Brazil is among the countries with the highest number of TB cases in the world, despite the fact that it follows the WHO’s standardized TB treatment recommendations. Importantly, the cascade of care in Brazil for drug-sensitive TB is composed of 3 steps: (1) mandatory reporting of TB cases to the Notifiable Diseases Information System (SINAN) [5, 6]; (2) a six-month treatment regimen, usually in fixed-dose combination (FDC) [7]; and (3) treatment-associated outcomes are reported in the SINAN database. Thus, this is a significant source of data that could be explored to develop prediction models for LTFU during anti-TB treatment (ATT).

Therefore, we aimed to develop a web-based prediction model for LTFU among pulmonary TB treatment cases in Brazil at the baseline consultation utilizing secondary data elements readily available at diagnosis. Importantly, the developed a model that could be used by both the Brazilian government and clinicians as a readily available web-based tool for decision-making to achieve higher rates of TB treatment success.

Materials and methods

Ethics statement

All data accessed in this study were obtained from a publicly available platform and pre-processed by the Brazilian Ministry of Health ( This processing verified the data regarding consistency, duplicate registration, and completeness, following the instructions set by Resolution Number 466/12 on Research Ethics of the National Health Council, Brazil.
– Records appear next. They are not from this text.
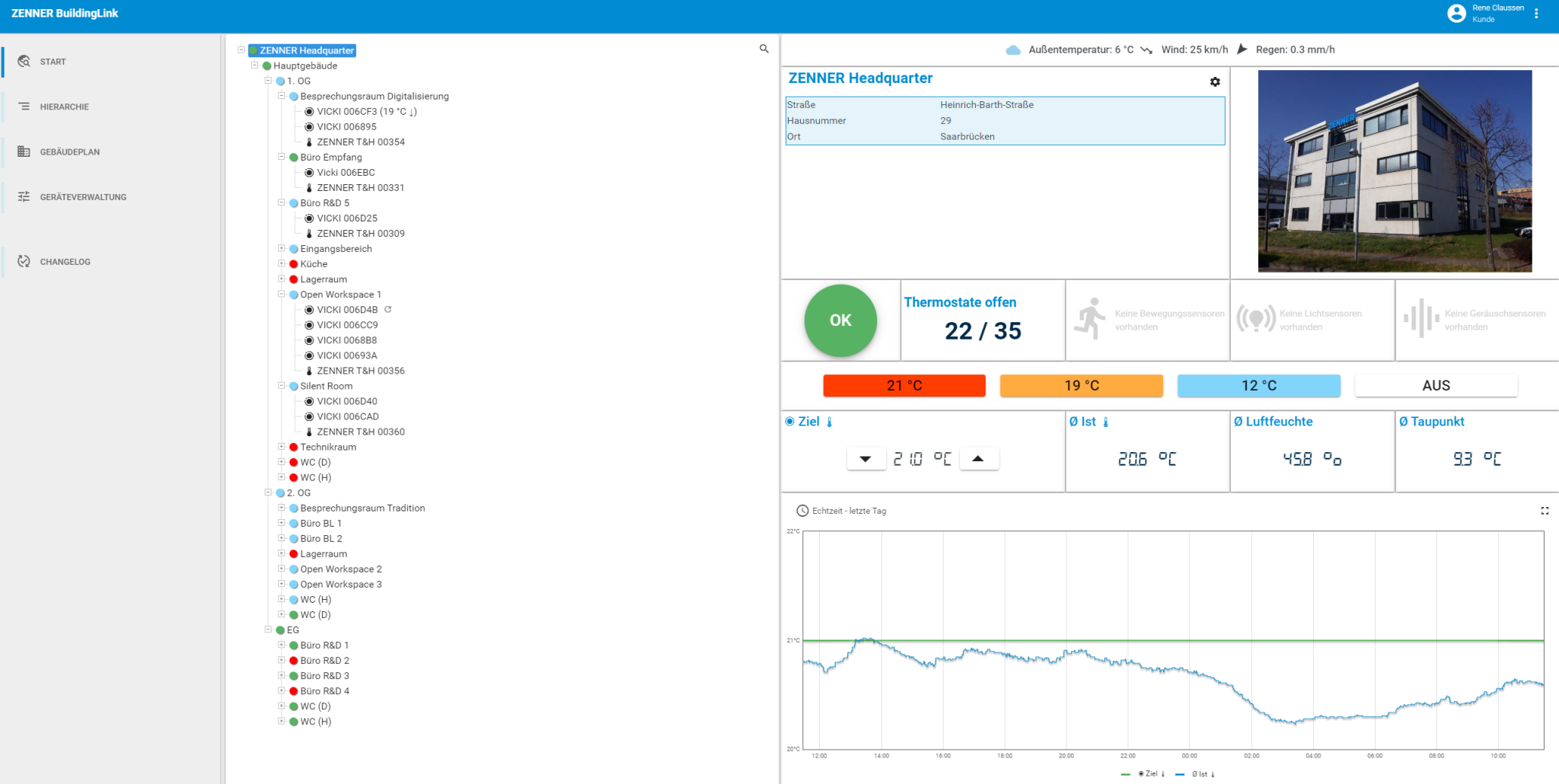Viewport: 1559px width, 784px height.
Task: Expand chart to fullscreen
Action: (1545, 511)
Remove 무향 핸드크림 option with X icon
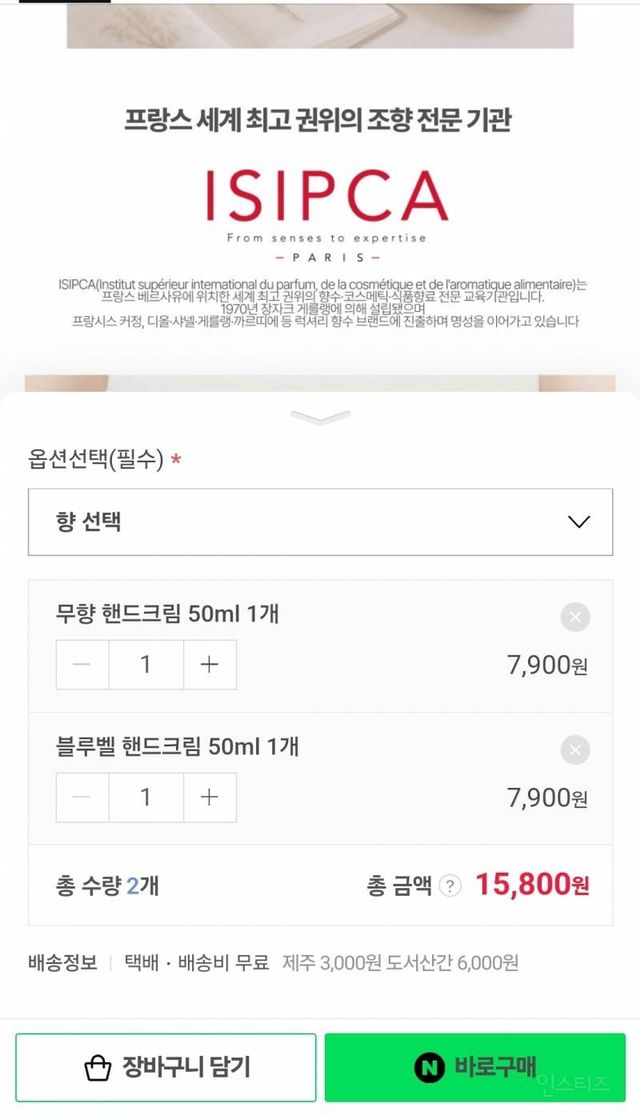This screenshot has height=1115, width=640. coord(574,617)
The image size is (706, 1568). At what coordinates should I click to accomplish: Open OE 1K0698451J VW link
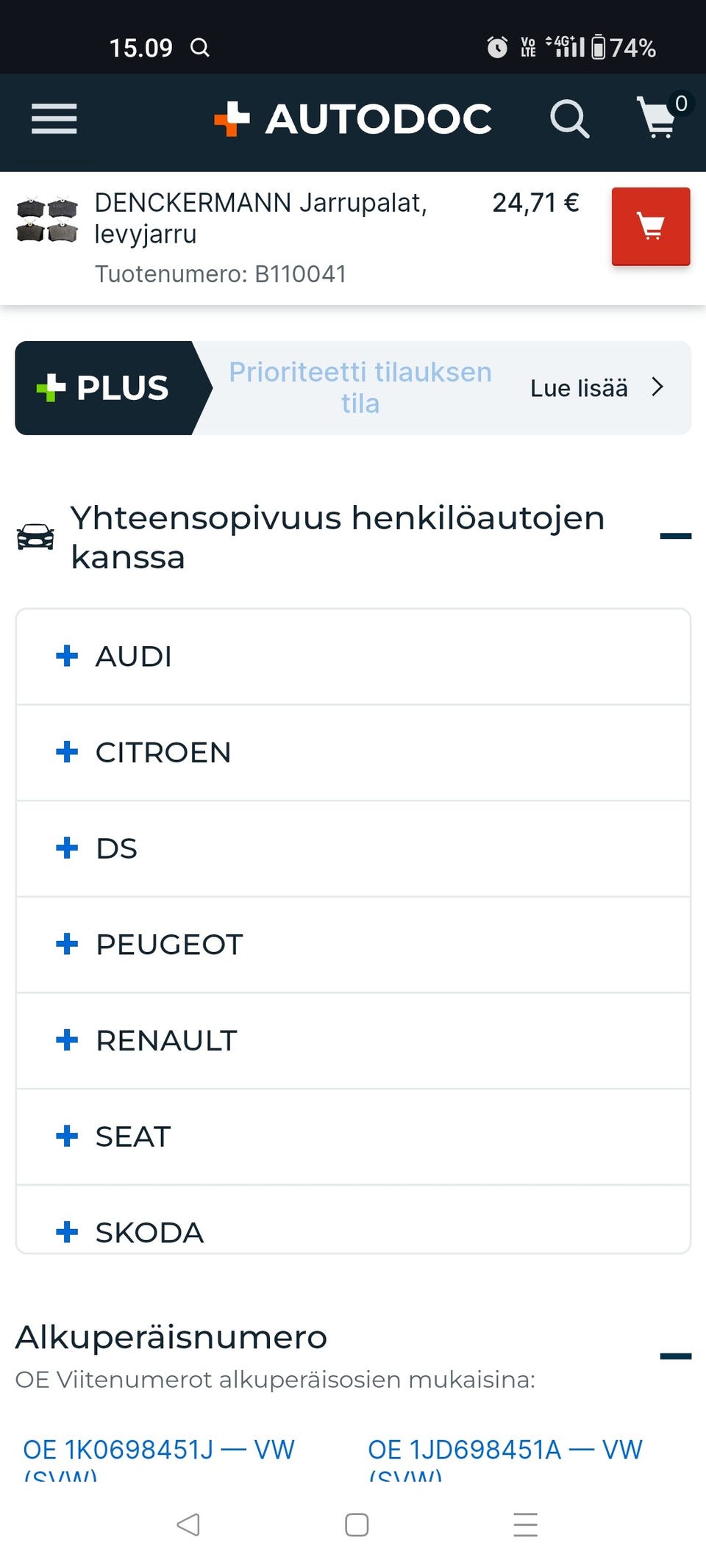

There was no identifiable information in the databases and thus the study was exempt from approval by ethics committees.

Study population

We performed a retrospective analysis of de-identified data from pulmonary TB cases reported to the Brazilian Notifiable Diseases Information System (SINAN).

SINAN is a centralized system for the notification of transmissible diseases, including TB. Data stored in SINAN are maintained by the Brazilian Ministry of Health specifically by the DATASUS (the Information Technology Department of the Brazilian Unified Health System) and can be accessed through a file transfer protocol [6].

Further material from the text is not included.